Like everything else today, the acquittal of a white teenager who brought an assault rifle to a tense, racially-charged confrontation and wound up killing two people, and dismembering another, while arguably in fear for his life, is a fiercely tribal moment seen through reflexively tribal lenses. Though the injustice on trial in this particular case appears to many obscene, we would all benefit from taking a breath about this particular flashpoint of the long building war between the tribes, before logging it as merely another example of the other tribe’s intractability.
It is undeniably sickening that a white kid who goes to an understandably tense racial justice protest (Kenosha cop would face no charges for shooting an unarmed citizen seven times, four times in the back) with an AR-15, a weapon designed for mass killing in a war zone, (a gun perfectly legal to openly carry under Wisconsin law, if he’d been a year older) and winds up killing two people and destroying the arm of a third, is not accountable to the law in any way, tried in a state that also has a George Zimmerman law. It is an outrage that people like him are free, in many states, to do exactly what Rittenhouse did, fund raise off it and avoid legal consequences. Had he been Black, he would likely have been dead at the scene, a victim of “law and order”. Undeniable. That an unhinged president immediately hailed Rittenhouse as a hero, and the little working class killer’s $2,000,000 bond was quickly raised and paid, and he had an OJ-like team of lawyers who rehearsed and war-gamed his defense with consultants and jury experts, who put him through his paces before putting him on the stand — this white high school kid enjoyed privileges usually reserved for only the wealthiest criminal defendants — an outrageous pouring of salt in the wounds. Compare the outcome to someone who’d done exactly what Rittenhouse did, who hadn’t been able to post bail, had spent a year and a half locked up in prison and was represented by an overworked public defender. There’d be a plea deal and a sentence of years in prison, there is virtually never a trial in the case of someone unable to post bond and hire the best legal team a mountain of money can buy.

Data shown:
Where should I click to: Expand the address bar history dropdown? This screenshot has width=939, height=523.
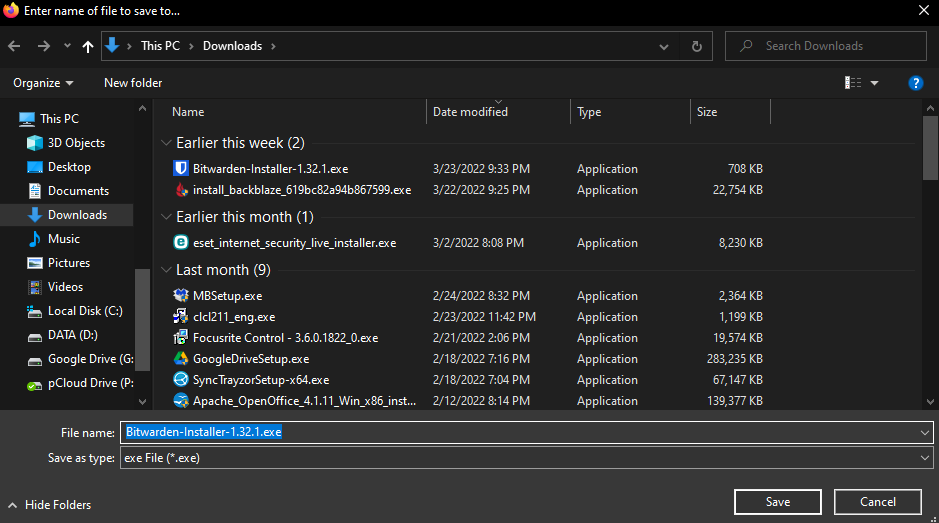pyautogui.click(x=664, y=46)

* * *

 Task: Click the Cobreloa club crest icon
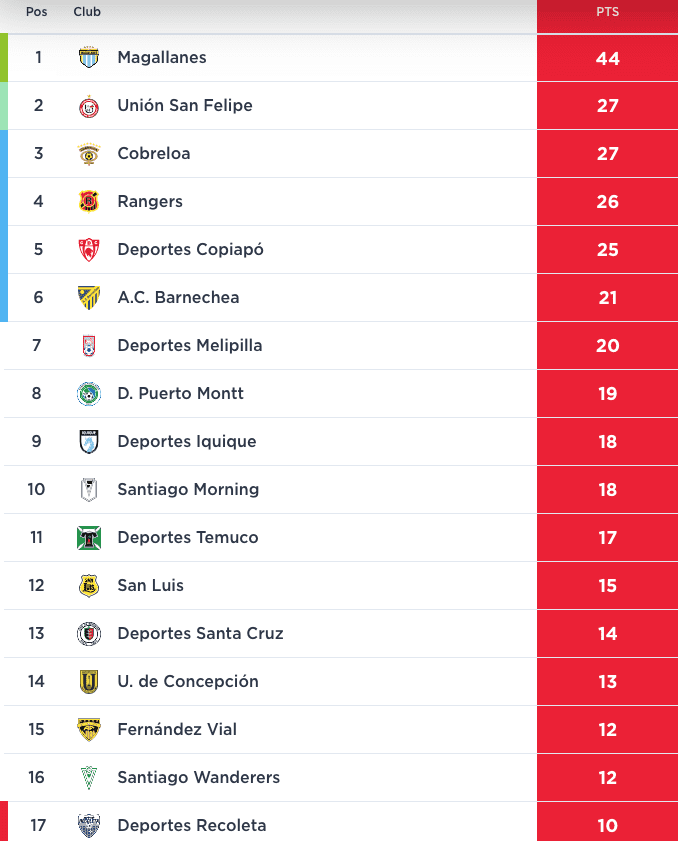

What is needed: Copy the passage on the acquittal starting at the words "Like everything else" and stopping after "other tribe’s intractability.", swapping "teenager" for "young man".

Exercise output:
Like everything else today, the acquittal of a white young man who brought an assault rifle to a tense, racially-charged confrontation and wound up killing two people, and dismembering another, while arguably in fear for his life, is a fiercely tribal moment seen through reflexively tribal lenses. Though the injustice on trial in this particular case appears to many obscene, we would all benefit from taking a breath about this particular flashpoint of the long building war between the tribes, before logging it as merely another example of the other tribe’s intractability.